# Hello!! Newbie here!! Moving to Houston area



## SarahH1409 (Jul 14, 2009)

Hi all!

I am hoping this forum can help! 

I am Sarah and am happily married to Brian, we have a 3yr old daughter and another baby on the way due in January. We have just been granted our green cards after years of waiting!! We are still in the UK (Scotland) just now... aiming on moving Sept/Oct after we sell our property here.

We will be moving to the Galveston County area of Texas  We have been going back and fore there for almost 10yrs due to family members living there and also my husbands work (he is in Oil & Gas) so we know the area very well and already have a rough idea of the sub divison we are hoping to buy property.

I am sooooooo exciting but also soooooo nervous about it!

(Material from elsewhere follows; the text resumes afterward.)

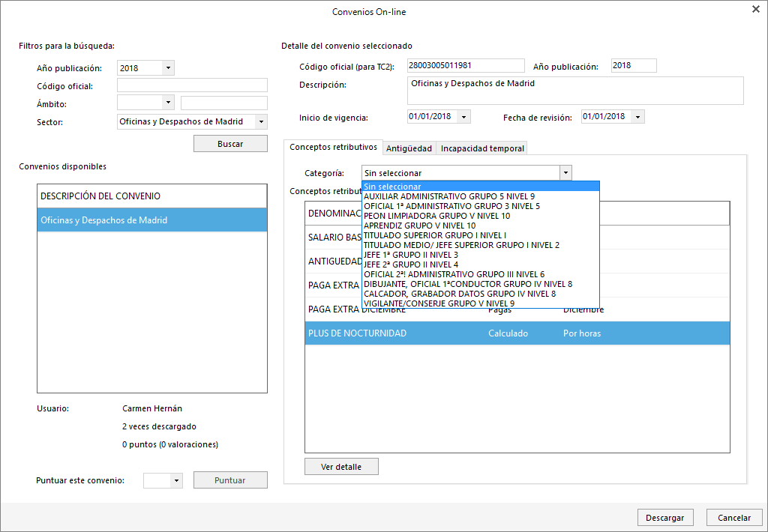Image resolution: width=768 pixels, height=532 pixels.
Task: Select the Conceptos retributivos tab
Action: (x=333, y=148)
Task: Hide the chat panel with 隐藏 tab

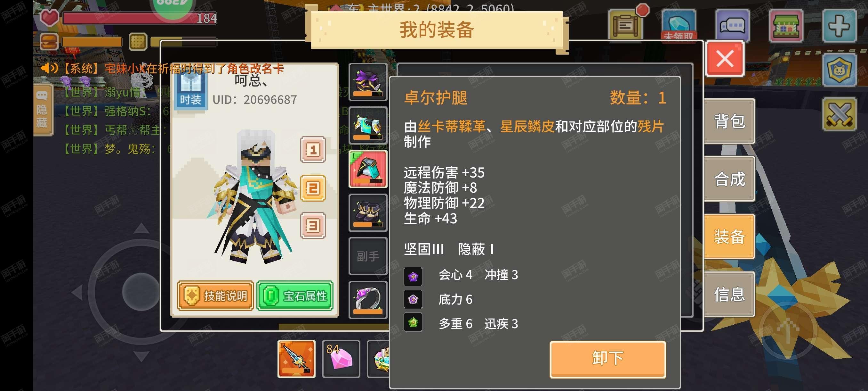Action: pos(43,110)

Are there any other UK expats on here living in the Houston area??


----------



## tilla_07 (Jan 13, 2009)

Im not a UK expat, and I actually left the US last year. But I lived in Houston, TX for 15 years, specifically in the Copperfield area, northwest Houston. I loved living in Houston esp since it didnt have the fast paced life of NY or LA but was still lively and had so much diversity in it that it felt like home to all kinds of people. I have all of my friends there, and I still keep in touch with them. Since you are planning to move in the Galveston area, then you will be right near Gulf of Mexico and the beach. Anyways, just wanted to wish you luck and a fantastic life in my hometown H-Town.


----------



## twostep (Apr 3, 2008)

Congratulations!


----------